Moderna COVID vaccine may give you more antibodies. What this does and doesn’t mean

People who received the Moderna COVID-19 vaccine had “slightly higher” antibody levels than those who received the Pfizer, now formally called Comirnaty, shot, according to a new small study.

While both vaccines insert molecules called mRNA that teach our bodies how to produce coronavirus antibodies, the Moderna shot uses more than three times the amount of mRNA than the Pfizer vaccine. This, the University of Virginia School of Medicine researchers say, could explain their findings.

So, does that mean the Moderna vaccine offers better protection against COVID-19?

Not necessarily, the team says. It’s still unclear if more antibodies equals more or better protection against the disease. There’s also more to an immune system than antibodies, including T cells and B cells, which the researchers did not study.

The findings are “just a small piece in a much larger puzzle” in scientists’ hunt to learn if one vaccine may be “superior” for certain demographics.

But what matters most is that both the Moderna and Pfizer COVID-19 vaccines have protected most people from severe disease and death, researchers say. Although breakthrough infections after vaccination are possible, they are not as common as infections among the unvaccinated. Researchers did not include the Johnson & Johnson coronavirus vaccine in its comparisons.

The study was published Sept. 2 in the journal JAMA.

“The thing that will be interesting is figuring out if measuring antibody levels ends up being a good marker of vaccine protection,” study co-author Dr. Jeffrey Wilson, an immunologist at the University of Virginia, said in a statement. “At the moment, we don’t know for sure.”

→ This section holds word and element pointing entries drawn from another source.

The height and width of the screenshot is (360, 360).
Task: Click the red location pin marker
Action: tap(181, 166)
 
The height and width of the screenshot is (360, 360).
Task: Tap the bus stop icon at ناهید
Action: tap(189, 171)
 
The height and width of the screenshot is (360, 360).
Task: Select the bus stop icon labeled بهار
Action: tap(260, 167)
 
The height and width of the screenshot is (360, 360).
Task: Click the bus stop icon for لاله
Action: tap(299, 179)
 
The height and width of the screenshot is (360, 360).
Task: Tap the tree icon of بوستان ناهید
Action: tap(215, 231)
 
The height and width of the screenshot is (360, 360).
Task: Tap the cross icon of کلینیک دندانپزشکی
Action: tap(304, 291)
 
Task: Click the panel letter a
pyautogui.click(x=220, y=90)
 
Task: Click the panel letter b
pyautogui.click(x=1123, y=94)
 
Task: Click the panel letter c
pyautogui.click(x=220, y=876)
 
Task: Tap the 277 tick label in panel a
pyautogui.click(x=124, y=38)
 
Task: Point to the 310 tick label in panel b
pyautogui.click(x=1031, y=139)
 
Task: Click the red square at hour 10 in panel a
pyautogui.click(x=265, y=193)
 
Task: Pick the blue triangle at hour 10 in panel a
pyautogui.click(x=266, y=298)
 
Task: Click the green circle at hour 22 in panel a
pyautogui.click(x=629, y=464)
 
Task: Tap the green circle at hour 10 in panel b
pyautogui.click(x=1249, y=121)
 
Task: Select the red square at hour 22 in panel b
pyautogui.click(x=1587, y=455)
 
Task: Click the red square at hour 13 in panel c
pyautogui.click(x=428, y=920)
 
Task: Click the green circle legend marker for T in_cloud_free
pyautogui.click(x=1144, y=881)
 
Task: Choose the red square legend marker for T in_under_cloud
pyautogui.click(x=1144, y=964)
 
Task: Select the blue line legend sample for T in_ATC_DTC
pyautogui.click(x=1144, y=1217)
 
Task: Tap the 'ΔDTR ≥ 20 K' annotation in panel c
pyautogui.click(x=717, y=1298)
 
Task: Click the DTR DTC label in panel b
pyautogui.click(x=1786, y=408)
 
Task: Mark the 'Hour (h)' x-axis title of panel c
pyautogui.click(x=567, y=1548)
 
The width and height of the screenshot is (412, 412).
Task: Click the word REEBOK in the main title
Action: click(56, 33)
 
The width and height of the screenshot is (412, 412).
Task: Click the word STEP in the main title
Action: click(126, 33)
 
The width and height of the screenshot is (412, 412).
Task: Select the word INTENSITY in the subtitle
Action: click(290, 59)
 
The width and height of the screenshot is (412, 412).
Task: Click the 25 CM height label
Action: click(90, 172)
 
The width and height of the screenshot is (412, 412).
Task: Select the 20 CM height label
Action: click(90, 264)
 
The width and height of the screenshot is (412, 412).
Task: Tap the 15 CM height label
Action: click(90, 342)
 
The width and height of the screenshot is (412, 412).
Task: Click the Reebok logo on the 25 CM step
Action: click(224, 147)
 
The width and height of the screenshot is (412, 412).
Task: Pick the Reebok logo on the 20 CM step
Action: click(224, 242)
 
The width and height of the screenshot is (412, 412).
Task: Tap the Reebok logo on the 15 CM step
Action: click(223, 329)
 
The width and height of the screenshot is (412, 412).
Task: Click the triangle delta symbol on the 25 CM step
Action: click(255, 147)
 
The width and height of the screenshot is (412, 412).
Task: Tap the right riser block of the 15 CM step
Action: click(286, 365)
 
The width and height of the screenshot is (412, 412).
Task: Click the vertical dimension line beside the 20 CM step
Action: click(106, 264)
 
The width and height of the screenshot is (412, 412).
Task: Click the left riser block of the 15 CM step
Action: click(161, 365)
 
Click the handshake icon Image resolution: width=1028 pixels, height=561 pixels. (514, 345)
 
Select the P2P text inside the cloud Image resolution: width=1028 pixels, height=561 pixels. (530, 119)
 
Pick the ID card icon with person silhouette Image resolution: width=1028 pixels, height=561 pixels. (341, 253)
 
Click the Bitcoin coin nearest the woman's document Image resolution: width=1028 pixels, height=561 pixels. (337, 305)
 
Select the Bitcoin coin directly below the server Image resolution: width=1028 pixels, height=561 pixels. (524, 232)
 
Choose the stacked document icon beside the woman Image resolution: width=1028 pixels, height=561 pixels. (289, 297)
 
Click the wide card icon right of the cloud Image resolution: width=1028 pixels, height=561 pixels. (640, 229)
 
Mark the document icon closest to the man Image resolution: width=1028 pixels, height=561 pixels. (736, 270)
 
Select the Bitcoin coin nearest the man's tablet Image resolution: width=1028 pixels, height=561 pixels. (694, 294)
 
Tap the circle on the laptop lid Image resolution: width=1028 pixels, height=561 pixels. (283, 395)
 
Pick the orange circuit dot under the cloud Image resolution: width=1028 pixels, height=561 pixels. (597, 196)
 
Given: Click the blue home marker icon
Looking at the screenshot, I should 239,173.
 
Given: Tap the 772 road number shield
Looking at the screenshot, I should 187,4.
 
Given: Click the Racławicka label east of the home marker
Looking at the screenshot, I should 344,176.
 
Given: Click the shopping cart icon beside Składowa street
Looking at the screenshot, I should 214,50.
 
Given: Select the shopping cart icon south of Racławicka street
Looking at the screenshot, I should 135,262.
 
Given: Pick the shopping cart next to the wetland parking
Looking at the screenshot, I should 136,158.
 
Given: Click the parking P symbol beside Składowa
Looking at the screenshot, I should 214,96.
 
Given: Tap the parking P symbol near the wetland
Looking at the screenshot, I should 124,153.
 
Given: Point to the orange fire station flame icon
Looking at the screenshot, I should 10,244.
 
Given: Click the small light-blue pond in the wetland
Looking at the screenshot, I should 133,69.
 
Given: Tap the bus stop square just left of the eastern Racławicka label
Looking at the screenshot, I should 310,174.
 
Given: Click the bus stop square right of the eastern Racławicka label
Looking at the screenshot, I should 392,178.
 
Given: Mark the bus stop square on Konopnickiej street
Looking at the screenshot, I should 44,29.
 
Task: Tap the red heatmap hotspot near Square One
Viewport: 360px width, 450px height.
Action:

The team examined blood samples from 167 vaccinated university employees collected anywhere between one week to a month after their second doses; 79 received the Pfizer vaccine and 88 got the Moderna shot. Recipients were 42 years old, on average, and most (72%) were women.

Those who got the Moderna vaccine had more antibodies (about 69 micrograms per milliliter) in their blood than people who got the Pfizer shot (about 46 micrograms per milliliter) — regardless of age.

However, those who were aged 50 and older and received the Pfizer vaccine produced fewer antibodies compared to younger recipients after their second dose.

The study’s findings align with those of a separate study published Aug. 30., which found among 1,647 hospital workers in Belgium, those who were vaccinated with the Moderna vaccine developed nearly three times more antibodies than those who got the Pfizer shot.

The results held true even among people who previously had COVID-19 and those who did not. The Belgium study also speculates Moderna’s heavier usage of mRNA in its vaccine could explain the difference in antibody levels; it also suggests the time frame between doses (four weeks for Moderna versus three weeks for Pfizer) may play a role.

However, experts agree more research is needed before they can conclude one vaccine is more protective for some or all groups over the other.

More than 175.9 million Americans are fully vaccinated as of Sept. 4, about 53% of the total population, according to a Centers for Disease Control and Prevention tracker. Of those, more than 95.5 million have received the Pfizer vaccine and 66 million have received the Moderna shot.